** Begin ENTRIES SHOWN **
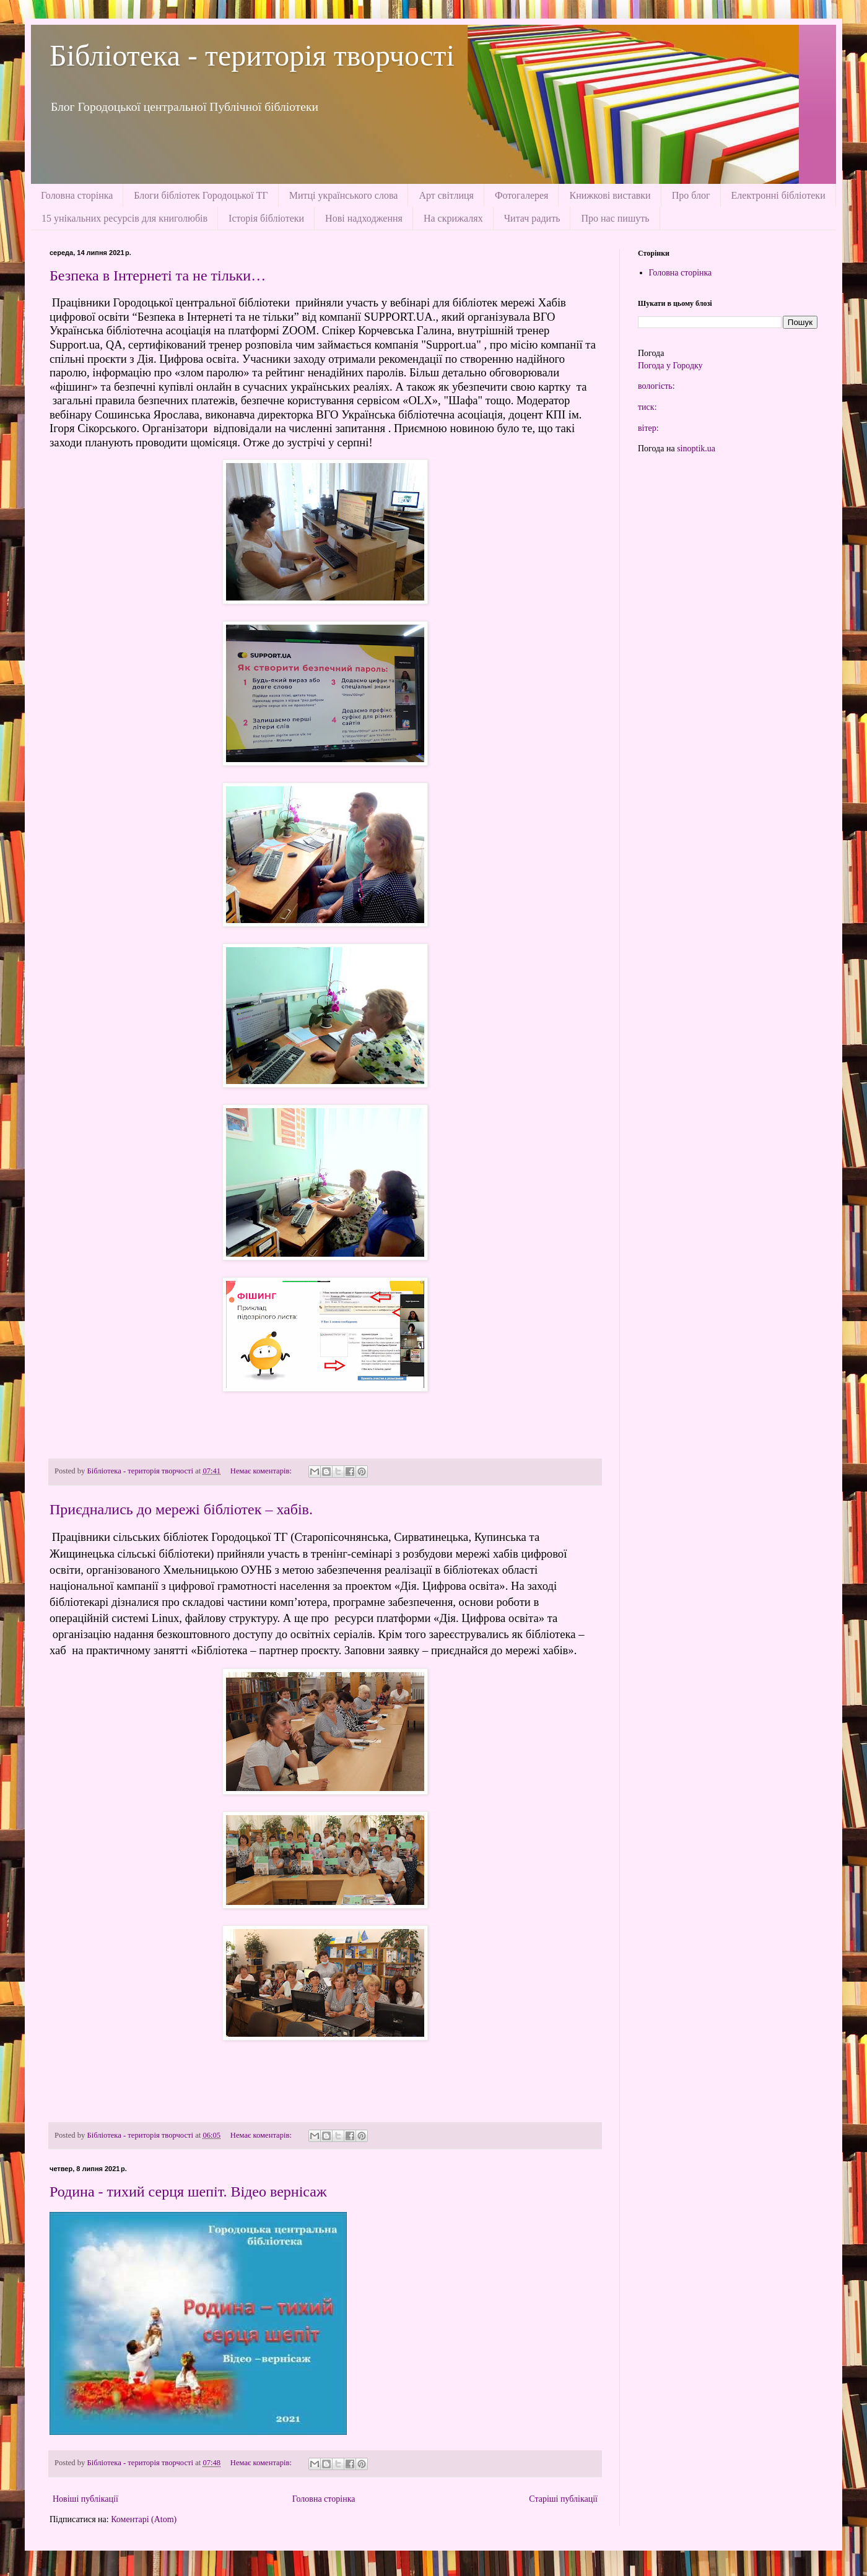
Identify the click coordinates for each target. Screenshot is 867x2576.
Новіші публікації (85, 2499)
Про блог (691, 195)
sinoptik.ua (696, 448)
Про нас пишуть (615, 218)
** End ENTRIES SHOWN **
Rewrite every one of the lines above in full, multiplying each coordinate value in the answers by 2.3 and rounding the result to the nearest whole number, with halves rounded up. Keep all other text unchanged, and leave the pictures out of your answer.

- **RESULT OF THE EXERCISE**
Identify the click coordinates for each target. Screenshot is 867x2576.
Новіші публікації (196, 5748)
Про блог (1589, 449)
sinoptik.ua (1601, 1030)
Про нас пишуть (1415, 501)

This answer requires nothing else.